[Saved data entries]
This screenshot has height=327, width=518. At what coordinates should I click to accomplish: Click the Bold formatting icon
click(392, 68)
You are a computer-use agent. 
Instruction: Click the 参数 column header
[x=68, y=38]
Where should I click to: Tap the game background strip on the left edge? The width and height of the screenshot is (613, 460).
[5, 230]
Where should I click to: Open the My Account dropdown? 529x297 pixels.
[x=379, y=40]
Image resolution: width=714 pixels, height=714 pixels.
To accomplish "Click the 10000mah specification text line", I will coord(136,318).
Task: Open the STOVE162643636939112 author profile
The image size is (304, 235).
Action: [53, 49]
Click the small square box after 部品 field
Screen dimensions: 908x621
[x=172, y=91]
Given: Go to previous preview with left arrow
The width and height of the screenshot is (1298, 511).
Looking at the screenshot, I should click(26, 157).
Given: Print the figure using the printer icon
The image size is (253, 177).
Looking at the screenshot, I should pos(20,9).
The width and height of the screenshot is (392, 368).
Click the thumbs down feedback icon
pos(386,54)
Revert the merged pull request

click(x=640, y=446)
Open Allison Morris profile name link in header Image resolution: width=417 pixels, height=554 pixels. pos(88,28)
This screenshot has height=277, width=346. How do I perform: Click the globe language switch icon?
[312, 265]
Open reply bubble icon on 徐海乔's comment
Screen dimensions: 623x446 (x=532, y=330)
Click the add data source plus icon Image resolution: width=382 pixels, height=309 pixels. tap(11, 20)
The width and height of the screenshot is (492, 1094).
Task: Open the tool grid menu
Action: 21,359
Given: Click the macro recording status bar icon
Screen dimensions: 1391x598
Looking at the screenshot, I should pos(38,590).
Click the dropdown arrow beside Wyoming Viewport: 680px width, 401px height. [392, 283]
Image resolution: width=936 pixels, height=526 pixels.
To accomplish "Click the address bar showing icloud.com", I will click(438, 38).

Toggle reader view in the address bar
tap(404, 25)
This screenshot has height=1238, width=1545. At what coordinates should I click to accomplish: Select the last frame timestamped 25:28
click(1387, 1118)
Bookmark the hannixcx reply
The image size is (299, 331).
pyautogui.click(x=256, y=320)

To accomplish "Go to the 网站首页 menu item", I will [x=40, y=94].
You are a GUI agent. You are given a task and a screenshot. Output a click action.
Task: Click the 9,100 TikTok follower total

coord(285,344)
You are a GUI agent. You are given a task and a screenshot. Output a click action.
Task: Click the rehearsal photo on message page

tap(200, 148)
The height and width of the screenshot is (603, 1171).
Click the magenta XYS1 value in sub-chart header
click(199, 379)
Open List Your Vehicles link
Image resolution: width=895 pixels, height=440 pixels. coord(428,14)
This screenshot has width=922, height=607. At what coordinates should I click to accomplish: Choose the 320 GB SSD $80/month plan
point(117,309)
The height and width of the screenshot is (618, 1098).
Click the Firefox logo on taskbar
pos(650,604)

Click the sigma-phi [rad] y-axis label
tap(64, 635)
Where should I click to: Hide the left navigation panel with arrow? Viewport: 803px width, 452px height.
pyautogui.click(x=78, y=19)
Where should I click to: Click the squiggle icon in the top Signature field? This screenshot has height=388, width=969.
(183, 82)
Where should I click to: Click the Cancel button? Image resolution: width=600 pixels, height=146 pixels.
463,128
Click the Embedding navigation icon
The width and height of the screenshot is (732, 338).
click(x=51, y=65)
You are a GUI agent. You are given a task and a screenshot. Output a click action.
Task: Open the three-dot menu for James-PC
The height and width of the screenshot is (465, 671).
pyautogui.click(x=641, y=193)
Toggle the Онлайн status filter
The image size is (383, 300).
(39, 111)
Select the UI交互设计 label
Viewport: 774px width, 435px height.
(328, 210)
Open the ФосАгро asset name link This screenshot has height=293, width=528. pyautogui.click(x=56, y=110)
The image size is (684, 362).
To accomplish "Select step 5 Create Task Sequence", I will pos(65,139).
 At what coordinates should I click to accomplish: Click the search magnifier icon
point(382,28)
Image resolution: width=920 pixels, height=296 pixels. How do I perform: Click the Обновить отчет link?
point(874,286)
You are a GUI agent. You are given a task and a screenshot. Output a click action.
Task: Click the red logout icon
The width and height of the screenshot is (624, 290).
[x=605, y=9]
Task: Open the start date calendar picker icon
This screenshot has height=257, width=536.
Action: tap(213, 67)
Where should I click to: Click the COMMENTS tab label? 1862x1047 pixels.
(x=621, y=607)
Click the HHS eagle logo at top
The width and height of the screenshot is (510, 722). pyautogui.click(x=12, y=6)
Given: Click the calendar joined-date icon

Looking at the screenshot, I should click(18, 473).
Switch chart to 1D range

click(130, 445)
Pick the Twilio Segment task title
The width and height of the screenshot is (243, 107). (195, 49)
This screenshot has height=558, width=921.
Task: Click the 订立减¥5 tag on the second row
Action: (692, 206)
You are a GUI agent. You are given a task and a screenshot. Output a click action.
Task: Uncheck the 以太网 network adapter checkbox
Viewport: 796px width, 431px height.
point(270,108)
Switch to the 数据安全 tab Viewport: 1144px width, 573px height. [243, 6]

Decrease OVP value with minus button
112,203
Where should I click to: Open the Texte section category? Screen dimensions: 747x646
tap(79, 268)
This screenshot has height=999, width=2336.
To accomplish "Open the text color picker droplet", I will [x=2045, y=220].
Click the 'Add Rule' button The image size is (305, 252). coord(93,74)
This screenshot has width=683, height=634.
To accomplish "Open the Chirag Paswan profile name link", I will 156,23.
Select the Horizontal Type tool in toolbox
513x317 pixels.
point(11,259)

Exercise directions = Return a copy of each line in the entries that carries the string "profile".

Problem solution =
Task: Open the STOVE162643636939112 author profile
Open Allison Morris profile name link in header Image resolution: width=417 pixels, height=554 pixels. pos(88,28)
To accomplish "Open the Chirag Paswan profile name link", I will 156,23.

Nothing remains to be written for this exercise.